*EXERCISE PROMPT:* Please restate word for word, and with nothing added, the lines that run from the one holding "Vertrag widerrufen (30, 2020)" to the end of the entries below.

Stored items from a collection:
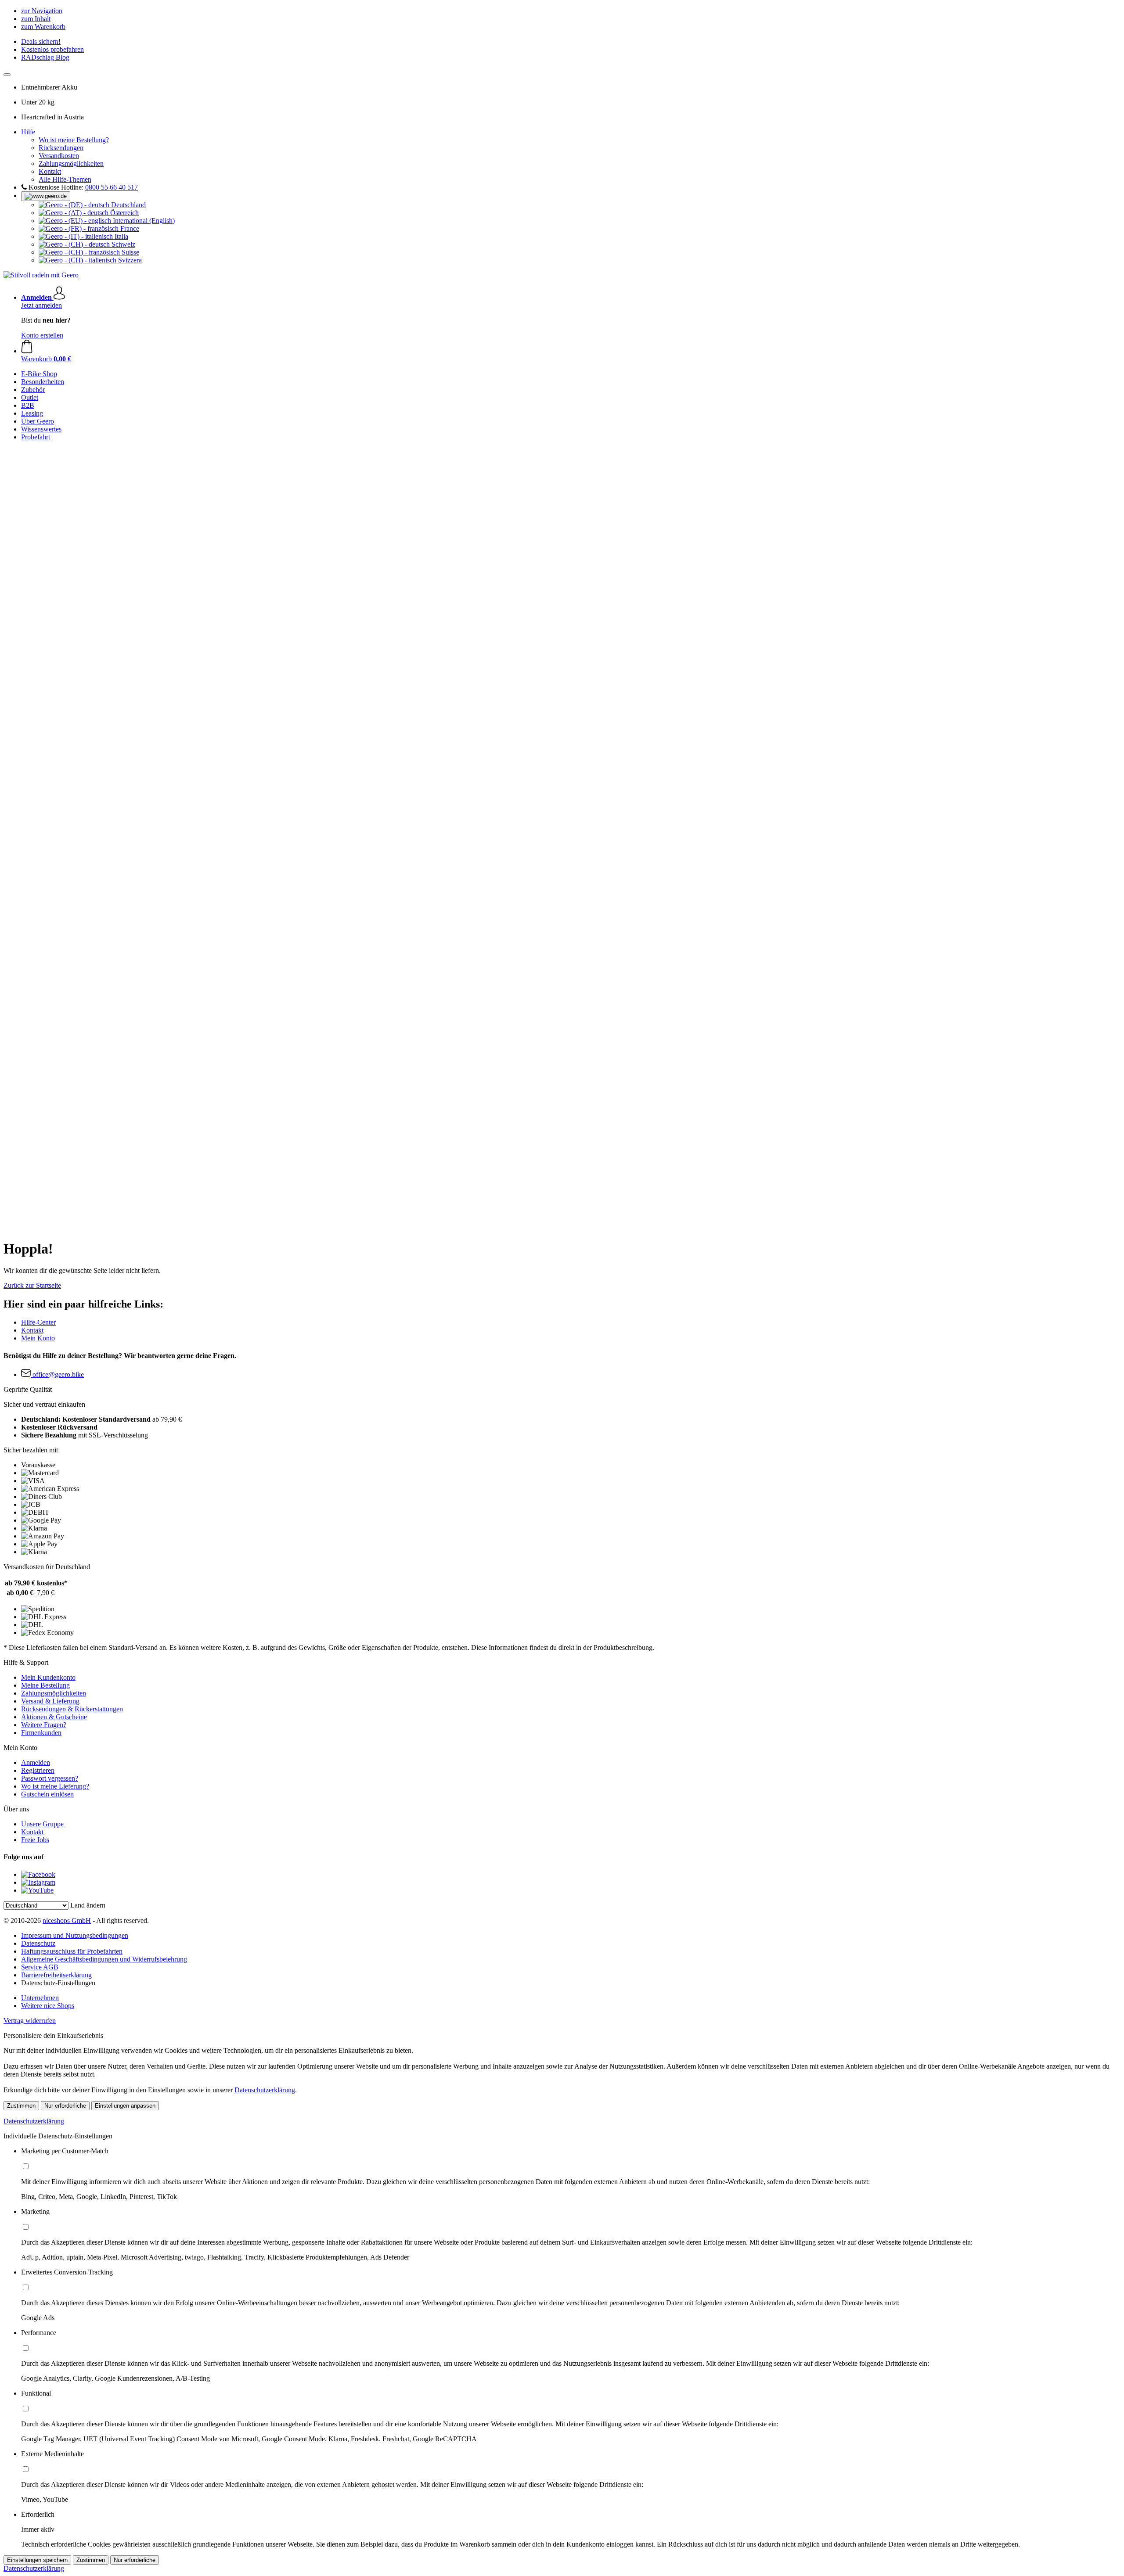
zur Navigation (41, 10)
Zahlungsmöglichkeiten (71, 163)
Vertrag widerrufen (30, 2020)
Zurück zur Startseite (32, 1285)
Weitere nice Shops (47, 2005)
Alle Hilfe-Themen (65, 179)
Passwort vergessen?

*RESPONSE BELOW:*
Vertrag widerrufen (30, 2020)
Zurück zur Startseite (32, 1285)
Weitere nice Shops (47, 2005)
Alle Hilfe-Themen (65, 179)
Passwort vergessen?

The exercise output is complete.